**The problem:**
Swap every "password login" in these lines for "account login" and give the lines back with nothing else changed.

------------------------

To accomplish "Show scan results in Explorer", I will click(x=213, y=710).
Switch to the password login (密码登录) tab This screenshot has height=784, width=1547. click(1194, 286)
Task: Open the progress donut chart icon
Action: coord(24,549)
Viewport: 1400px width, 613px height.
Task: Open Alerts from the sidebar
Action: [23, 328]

------------------------

**Task solution:**
To accomplish "Show scan results in Explorer", I will click(x=213, y=710).
Switch to the account login (密码登录) tab This screenshot has height=784, width=1547. click(1194, 286)
Task: Open the progress donut chart icon
Action: coord(24,549)
Viewport: 1400px width, 613px height.
Task: Open Alerts from the sidebar
Action: [23, 328]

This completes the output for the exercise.